“I want to be old. I’m tired of trying to be young. I don’t want to be young. I’ve been young.”
Andie MacDowell needs no introduction thanks to her work in classic films like Groundhog Day and Four Weddings and a Funeral. In recent years, however, you may have noticed that she’s refused to resign herself to quiet retirement. In fact, she’s continued to star in critically acclaimed films and has taken to strolling down runways in her spare time. It turns out that MacDowell has been purposefully challenging her 90s starlet reputation to remind us that actresses don’t expire at age 40.
To celebrate starring in the heart-wrenching new movie, My Happy Ending, MacDowell sat down with Katie for an honest chat about double standards in Hollywood and why she’s chosen to fearlessly embrace age (seriously — her gray hair will want to make you ditch your hair dye). Plus, they get into the nitty gritty of dating in middle age and why there are some serious benefits to staying single.
Read highlights of their conversation below but watch the entire video to get the full story.
Katie Couric: You’re really having a moment, but your career has been a long one. I remember you in Groundhog Day and Four Weddings and a Funeral. Can you believe those movies came out almost 30 years ago?

- _DATA LISTING_

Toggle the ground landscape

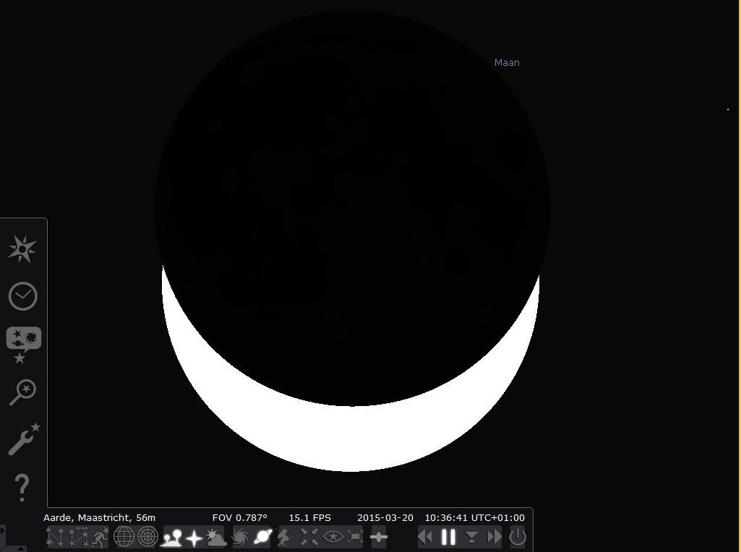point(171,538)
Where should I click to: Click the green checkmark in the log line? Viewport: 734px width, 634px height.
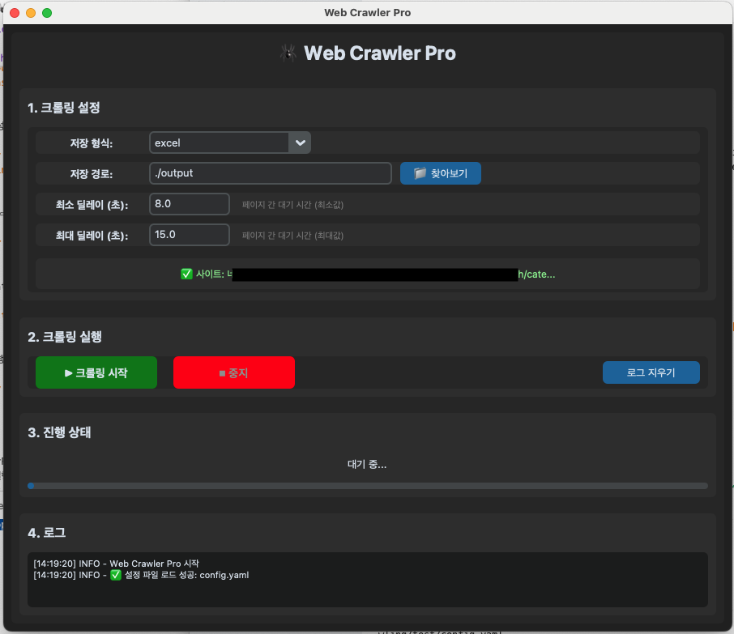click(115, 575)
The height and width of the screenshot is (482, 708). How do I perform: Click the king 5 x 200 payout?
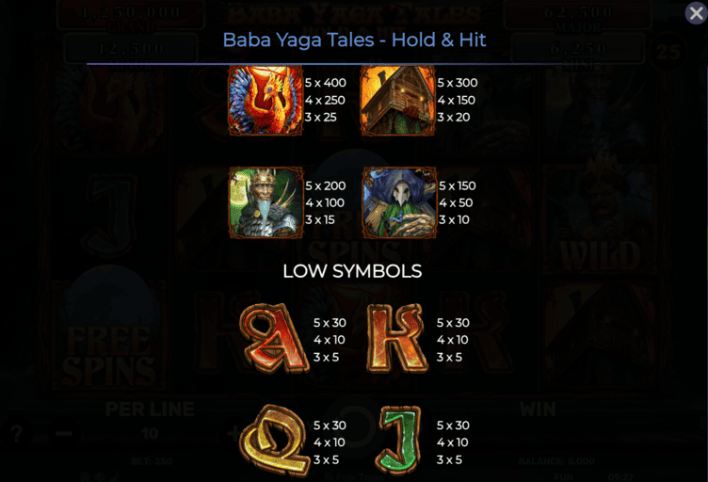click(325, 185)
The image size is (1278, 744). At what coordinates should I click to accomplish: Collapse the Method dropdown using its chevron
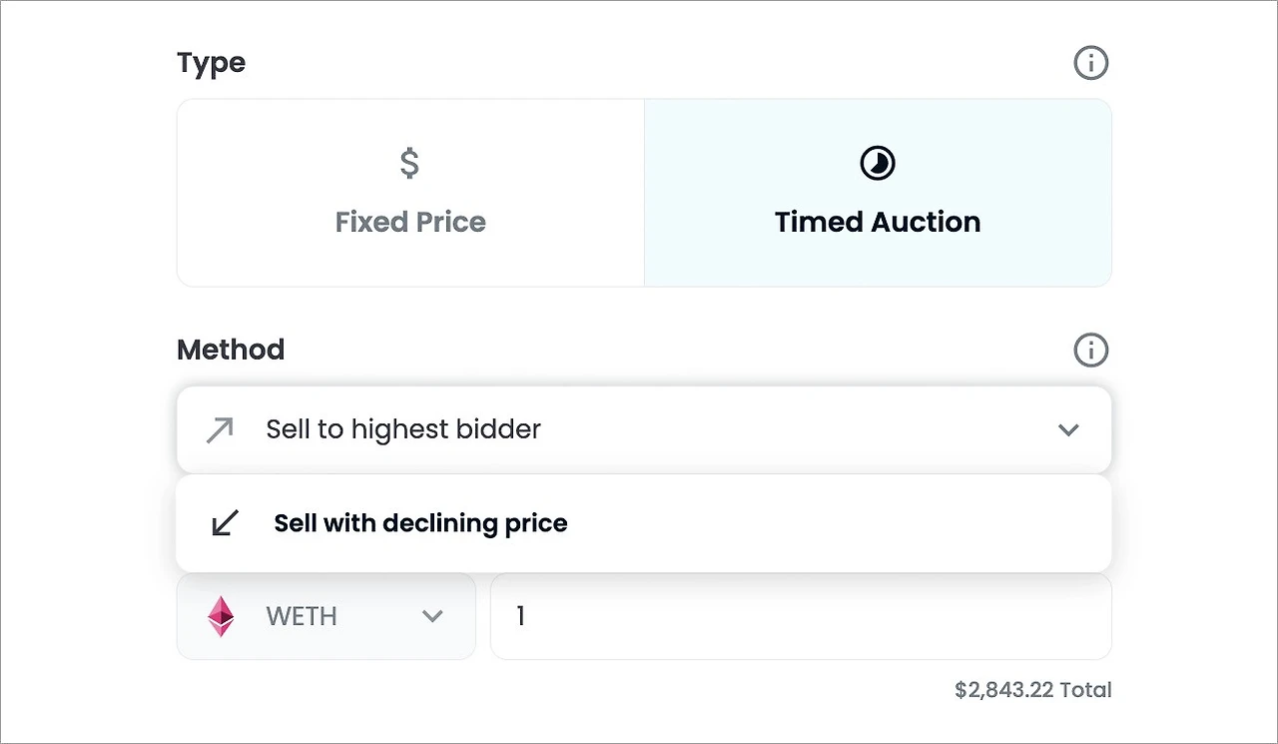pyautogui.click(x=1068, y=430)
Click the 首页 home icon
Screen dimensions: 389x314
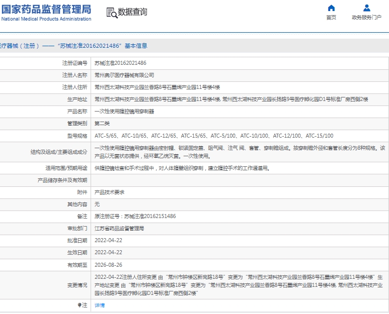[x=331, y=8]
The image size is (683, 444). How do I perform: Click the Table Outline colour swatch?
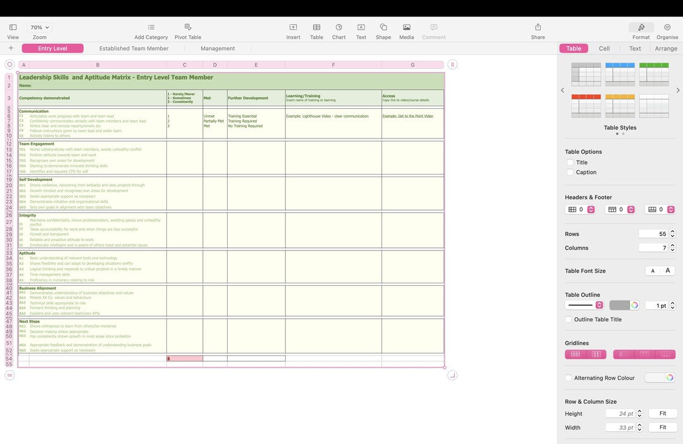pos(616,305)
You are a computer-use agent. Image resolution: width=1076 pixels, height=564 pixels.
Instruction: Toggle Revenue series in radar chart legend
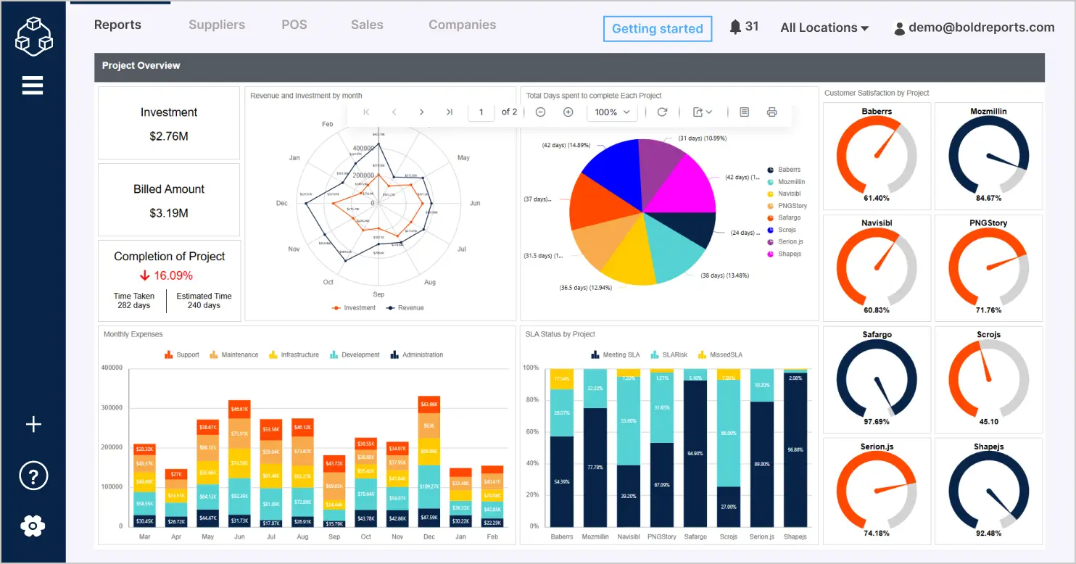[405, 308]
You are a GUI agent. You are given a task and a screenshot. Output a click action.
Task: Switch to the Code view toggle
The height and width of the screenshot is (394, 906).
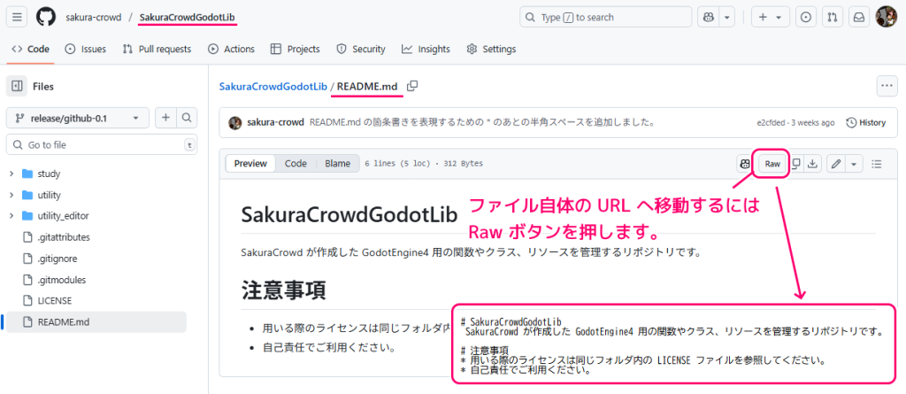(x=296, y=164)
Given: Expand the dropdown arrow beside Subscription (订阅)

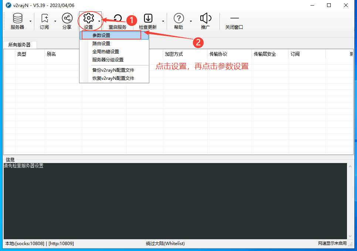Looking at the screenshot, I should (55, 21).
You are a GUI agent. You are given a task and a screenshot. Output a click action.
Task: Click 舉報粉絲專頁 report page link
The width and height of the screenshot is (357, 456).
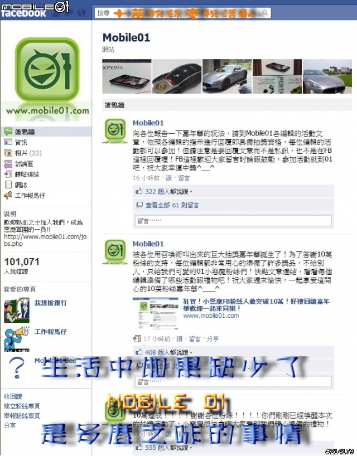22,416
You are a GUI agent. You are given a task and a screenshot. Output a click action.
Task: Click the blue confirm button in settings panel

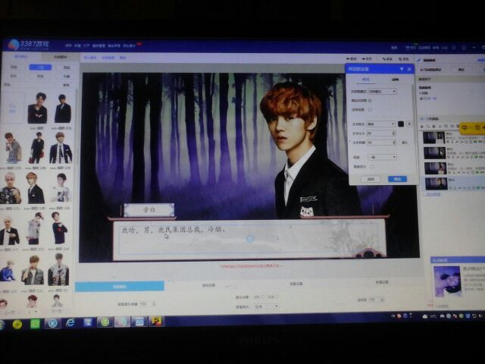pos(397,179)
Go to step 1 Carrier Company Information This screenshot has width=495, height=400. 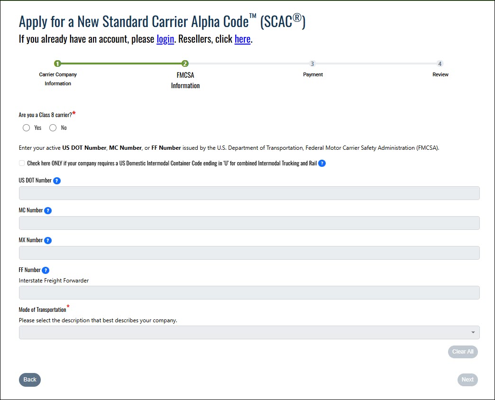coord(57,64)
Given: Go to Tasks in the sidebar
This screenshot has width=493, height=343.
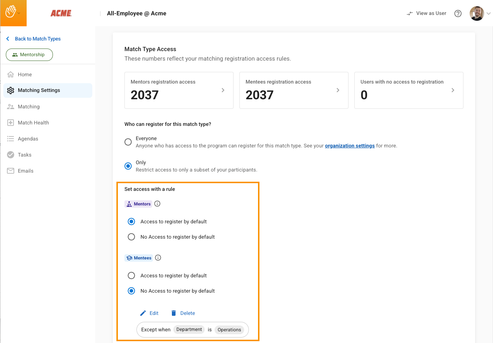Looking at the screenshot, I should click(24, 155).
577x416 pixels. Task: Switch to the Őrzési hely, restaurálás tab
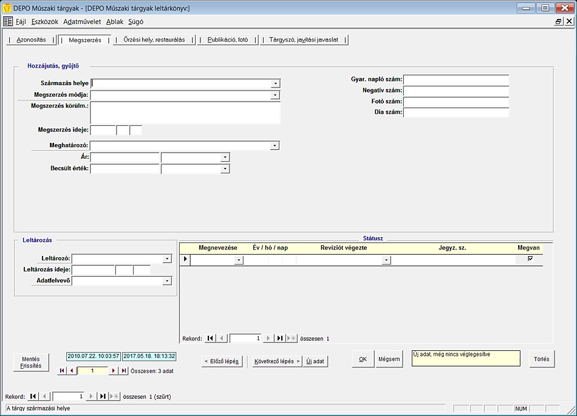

- _EXERCISE REQUIREMENTS_
1. In the Andie MacDowell interview text, which new movie is MacDowell celebrating starring in?
2. Continue the Andie MacDowell interview from the point where it stops.
The entries have nothing to do with this work.

- _TASK RESULTS_
1. My Happy Ending.

2.
Andie MacDowell: Yes, I can. Working in your 30s is fantastic. In my business, getting cast is so much easier in your 30s, and then it gets tougher. I remember turning 40 and going to a film festival and having a young woman interview me. One of her questions was, ‘How does it feel to get older and lose your beauty?’ She actually said that to me. It made me sad for her because all I could think was, You’re going to be me someday. Why would you even think that?
So many of my single friends in their 50s and 60s complain that men their age want to be with women in their 20s and 30s. Does it frustrate you that eligible men around your age would want to date 20 or 30 years younger?
It’s not new. This has been happening for a long time. [Men] have had that right and privilege. They’ve been fed it. I think stories that we tell, particularly in movies, have an effect on people. It sets a standard for the choices that you have in society. If you do it for a woman, it’s got to be some crazy story. It can’t be normalized at all. And [what people see on-screen] does have an effect on the choices people can make.
I don’t want to take on somebody 20 years older than me. I have no interest in that whatsoever. That sounds like a terrible job. I like to hike and have a good time. If I were to get back into a relationship — and honestly, it’s not that important to me, it would be a miracle if it happened — it would have to be with a contemporary. I’m not really interested in somebody much younger than me, either. I’m too affected by our culture.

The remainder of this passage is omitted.